Inspiring and maintaining a sense of urgency in fighting the climate crisis is critical. Then trusting, collaborating with, and funding the people most affected is where you accelerate impact.  

Charting a Path for a Greater Progress

That gender equity and climate change are both broad, global, and intractable issue areas does not mean progress is impossible. The right approaches will help us carry out climate justice, which represents an important opportunity to reconfigure the global economy away from the structural inequalities it perpetuates. And according to Quam, philanthropists “have the opportunity to bring the kind of agility and urgency that this work requires.” By embracing complexity, collaborating deeply, and investing in the communities closest to the problems with greater trust, philanthropic dollars can go further in sparking the systems-level shifts our societies need.
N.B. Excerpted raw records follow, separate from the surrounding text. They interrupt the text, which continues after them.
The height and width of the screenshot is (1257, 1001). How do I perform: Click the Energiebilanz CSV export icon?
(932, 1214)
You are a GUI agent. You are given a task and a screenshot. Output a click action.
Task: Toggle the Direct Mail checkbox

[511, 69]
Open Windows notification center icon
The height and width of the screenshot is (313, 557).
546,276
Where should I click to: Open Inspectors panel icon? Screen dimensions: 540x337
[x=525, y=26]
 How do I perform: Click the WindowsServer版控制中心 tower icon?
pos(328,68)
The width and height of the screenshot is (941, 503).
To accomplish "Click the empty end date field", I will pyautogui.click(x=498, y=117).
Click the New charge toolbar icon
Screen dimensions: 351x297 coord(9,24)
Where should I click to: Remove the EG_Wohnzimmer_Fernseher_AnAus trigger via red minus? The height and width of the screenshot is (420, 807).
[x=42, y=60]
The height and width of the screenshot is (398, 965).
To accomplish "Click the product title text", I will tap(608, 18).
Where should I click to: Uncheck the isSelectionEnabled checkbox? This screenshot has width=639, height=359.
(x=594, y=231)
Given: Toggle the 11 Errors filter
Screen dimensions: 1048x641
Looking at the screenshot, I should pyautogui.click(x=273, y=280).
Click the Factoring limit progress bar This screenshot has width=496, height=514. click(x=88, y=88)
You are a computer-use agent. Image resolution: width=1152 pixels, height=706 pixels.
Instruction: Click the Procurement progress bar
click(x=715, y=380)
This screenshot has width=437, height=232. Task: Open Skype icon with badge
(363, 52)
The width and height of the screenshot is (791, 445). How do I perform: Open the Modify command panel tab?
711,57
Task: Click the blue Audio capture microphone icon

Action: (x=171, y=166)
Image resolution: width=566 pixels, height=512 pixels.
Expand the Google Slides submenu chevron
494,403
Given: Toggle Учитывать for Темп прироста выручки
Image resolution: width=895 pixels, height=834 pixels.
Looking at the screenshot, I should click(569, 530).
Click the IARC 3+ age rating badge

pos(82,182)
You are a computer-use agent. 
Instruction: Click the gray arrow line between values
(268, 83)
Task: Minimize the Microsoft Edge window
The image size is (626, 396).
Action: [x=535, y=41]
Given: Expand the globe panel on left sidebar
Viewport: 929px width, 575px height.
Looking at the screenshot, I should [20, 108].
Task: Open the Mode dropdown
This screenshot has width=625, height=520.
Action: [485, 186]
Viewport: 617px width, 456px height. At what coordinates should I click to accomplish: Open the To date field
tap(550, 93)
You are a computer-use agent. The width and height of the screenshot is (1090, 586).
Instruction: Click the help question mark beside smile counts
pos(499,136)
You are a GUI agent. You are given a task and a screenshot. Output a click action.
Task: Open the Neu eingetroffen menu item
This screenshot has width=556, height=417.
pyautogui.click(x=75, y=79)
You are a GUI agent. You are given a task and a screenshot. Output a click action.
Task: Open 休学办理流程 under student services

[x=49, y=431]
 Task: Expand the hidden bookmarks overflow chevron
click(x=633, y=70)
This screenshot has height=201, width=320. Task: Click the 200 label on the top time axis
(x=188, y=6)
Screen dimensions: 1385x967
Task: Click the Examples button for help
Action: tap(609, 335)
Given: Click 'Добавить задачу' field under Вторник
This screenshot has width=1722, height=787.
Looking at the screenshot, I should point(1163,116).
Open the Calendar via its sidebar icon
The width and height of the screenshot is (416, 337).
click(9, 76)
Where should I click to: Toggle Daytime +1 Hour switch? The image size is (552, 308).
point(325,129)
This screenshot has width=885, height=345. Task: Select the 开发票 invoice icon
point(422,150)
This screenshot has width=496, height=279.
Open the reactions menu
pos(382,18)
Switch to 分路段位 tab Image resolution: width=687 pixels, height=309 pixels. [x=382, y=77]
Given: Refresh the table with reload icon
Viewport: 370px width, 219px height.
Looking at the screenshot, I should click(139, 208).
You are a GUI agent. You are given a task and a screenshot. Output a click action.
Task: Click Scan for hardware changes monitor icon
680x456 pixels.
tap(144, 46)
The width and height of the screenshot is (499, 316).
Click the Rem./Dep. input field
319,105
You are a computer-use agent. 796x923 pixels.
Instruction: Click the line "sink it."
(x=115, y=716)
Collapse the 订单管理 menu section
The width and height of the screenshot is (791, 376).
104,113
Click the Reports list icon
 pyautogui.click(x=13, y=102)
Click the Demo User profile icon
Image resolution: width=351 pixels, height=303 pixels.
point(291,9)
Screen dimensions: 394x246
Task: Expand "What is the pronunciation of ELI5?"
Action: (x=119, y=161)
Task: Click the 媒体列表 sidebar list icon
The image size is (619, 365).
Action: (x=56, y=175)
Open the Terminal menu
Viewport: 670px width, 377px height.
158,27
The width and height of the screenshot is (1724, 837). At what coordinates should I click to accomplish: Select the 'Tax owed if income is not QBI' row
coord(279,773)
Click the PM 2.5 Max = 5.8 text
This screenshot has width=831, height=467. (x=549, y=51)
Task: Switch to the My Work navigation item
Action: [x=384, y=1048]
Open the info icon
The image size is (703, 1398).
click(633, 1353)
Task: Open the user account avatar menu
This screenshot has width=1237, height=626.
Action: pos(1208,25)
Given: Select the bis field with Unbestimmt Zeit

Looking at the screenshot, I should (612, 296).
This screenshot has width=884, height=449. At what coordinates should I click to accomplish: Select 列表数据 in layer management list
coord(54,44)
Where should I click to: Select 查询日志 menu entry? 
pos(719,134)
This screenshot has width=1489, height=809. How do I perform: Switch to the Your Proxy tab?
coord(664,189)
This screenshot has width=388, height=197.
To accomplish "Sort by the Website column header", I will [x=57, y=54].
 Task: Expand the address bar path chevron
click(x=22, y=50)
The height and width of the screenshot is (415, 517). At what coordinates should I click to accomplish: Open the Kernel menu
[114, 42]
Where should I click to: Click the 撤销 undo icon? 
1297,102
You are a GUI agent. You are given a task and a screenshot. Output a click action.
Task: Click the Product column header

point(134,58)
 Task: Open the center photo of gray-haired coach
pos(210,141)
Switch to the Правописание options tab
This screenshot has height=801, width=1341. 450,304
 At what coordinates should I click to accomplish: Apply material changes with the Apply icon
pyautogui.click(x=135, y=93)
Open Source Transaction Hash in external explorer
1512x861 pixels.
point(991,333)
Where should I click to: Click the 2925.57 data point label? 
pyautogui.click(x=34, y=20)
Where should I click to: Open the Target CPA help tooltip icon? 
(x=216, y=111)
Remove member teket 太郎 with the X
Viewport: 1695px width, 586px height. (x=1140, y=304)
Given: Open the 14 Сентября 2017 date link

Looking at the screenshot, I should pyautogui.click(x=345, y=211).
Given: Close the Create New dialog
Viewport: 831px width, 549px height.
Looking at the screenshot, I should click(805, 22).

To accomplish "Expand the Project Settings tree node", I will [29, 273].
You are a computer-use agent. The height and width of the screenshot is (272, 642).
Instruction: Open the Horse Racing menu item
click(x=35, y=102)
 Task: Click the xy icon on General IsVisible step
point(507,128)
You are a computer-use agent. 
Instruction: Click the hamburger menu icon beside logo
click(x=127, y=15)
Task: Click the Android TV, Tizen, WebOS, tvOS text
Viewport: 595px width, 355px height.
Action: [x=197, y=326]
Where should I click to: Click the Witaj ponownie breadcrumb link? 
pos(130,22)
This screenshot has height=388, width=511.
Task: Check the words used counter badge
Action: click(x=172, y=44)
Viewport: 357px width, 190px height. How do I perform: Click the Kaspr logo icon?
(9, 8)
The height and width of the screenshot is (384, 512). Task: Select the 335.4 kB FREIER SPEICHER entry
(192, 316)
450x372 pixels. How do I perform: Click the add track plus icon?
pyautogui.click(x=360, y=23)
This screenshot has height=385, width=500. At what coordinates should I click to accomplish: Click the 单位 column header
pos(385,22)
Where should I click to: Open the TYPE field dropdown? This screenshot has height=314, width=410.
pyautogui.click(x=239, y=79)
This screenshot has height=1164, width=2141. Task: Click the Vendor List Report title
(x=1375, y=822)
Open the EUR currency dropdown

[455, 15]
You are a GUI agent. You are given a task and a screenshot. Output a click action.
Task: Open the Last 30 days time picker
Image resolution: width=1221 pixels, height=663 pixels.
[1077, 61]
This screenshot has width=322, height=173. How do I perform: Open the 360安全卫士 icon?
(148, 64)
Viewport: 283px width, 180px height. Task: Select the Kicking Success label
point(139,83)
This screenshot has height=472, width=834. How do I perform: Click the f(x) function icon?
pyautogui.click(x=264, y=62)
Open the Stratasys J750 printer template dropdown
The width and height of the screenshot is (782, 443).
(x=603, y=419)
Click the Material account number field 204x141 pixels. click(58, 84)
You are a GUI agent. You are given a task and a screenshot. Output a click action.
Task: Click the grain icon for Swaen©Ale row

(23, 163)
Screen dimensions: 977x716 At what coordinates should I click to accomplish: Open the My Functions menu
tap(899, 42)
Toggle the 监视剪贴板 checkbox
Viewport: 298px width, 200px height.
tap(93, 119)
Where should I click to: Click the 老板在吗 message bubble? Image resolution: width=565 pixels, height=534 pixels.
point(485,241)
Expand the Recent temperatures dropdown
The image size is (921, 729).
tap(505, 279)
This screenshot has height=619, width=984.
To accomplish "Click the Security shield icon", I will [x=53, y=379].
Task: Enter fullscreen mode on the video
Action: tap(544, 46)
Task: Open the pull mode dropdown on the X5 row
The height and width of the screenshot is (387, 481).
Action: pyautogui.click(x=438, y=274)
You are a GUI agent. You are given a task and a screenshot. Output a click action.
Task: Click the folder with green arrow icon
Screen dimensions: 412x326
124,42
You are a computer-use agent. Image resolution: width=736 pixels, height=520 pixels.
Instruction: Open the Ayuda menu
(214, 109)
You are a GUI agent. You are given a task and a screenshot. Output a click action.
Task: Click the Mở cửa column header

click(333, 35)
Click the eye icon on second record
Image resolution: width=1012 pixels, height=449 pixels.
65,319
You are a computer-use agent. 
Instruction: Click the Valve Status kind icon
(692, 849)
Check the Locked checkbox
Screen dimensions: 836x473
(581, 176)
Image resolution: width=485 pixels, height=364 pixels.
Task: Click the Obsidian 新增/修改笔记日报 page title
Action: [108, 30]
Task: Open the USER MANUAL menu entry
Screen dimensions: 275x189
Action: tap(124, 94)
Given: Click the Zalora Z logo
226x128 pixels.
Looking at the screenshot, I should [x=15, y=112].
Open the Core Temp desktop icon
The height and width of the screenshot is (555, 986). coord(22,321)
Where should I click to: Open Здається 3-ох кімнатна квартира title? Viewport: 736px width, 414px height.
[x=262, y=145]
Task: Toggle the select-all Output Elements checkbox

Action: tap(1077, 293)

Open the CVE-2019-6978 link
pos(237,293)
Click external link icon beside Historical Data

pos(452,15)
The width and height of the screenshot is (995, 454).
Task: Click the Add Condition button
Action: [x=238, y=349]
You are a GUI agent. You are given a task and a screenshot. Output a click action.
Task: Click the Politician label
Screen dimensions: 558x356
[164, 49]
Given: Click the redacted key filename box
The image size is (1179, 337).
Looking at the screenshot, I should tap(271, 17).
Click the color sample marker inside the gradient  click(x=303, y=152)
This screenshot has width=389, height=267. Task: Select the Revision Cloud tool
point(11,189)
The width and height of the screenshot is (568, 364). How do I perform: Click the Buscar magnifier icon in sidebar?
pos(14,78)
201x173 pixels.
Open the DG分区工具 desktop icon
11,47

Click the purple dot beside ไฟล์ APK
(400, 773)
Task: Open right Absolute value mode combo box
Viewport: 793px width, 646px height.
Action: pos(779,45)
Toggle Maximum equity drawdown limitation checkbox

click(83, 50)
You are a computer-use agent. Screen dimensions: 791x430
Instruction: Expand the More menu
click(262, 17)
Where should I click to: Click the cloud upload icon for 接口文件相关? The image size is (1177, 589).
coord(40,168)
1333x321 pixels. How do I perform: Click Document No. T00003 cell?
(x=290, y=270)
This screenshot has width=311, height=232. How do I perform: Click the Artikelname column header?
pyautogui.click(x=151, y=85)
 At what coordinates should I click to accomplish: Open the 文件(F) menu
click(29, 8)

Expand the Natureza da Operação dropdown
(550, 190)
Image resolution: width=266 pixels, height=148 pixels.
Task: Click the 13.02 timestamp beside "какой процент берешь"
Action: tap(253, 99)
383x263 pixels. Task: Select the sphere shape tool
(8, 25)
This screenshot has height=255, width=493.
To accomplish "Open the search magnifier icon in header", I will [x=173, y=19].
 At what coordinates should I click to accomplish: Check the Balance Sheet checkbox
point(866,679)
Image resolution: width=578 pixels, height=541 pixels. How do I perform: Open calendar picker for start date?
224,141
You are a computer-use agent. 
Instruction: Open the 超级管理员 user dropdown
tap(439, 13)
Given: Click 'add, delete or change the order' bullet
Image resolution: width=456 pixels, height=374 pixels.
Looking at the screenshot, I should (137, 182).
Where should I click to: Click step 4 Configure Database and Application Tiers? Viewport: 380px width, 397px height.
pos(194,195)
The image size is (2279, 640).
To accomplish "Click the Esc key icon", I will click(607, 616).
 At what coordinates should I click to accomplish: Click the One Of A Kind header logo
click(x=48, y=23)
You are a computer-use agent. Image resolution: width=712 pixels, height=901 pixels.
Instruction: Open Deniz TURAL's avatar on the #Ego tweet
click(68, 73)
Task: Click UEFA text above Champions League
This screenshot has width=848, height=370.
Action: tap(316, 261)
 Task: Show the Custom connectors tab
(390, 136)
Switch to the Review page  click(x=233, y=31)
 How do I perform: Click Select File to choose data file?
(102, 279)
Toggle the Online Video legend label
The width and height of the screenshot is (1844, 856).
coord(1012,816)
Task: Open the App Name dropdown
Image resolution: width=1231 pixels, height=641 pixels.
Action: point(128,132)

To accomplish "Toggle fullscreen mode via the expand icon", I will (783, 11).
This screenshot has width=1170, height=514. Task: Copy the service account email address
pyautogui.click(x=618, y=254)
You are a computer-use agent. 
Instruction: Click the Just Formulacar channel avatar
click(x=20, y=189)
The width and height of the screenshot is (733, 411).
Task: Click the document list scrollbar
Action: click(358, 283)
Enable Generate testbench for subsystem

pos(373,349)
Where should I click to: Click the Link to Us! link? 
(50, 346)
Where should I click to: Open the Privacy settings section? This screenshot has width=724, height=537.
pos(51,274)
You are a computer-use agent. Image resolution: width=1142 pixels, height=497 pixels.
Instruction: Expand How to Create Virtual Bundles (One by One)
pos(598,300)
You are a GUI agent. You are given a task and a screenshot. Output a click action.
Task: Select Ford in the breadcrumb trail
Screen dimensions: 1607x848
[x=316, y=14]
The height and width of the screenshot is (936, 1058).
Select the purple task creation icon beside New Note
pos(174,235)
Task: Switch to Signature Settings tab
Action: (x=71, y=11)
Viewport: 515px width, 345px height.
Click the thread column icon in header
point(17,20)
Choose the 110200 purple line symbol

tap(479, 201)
As we move forward on this sort of monumental undertaking, we will do well not to limit ourselves with a failure of imagination. A speaker shared this sentiment with the TPW Community during a program early on in the pandemic, and which still rings true: “You are much stronger collectively than you ever can be individually. But through your individual actions, I think you are pointing the way towards a better world.” 

We have more power than we think; if we can balance humility, which asks us to create space, with responsibility and ownership, which asks us to take up space, we shouldn’t underestimate what we’re capable of. Because then we can step into spaces that we didn’t see before, and perhaps those new spaces are where we make truly transformational change happen.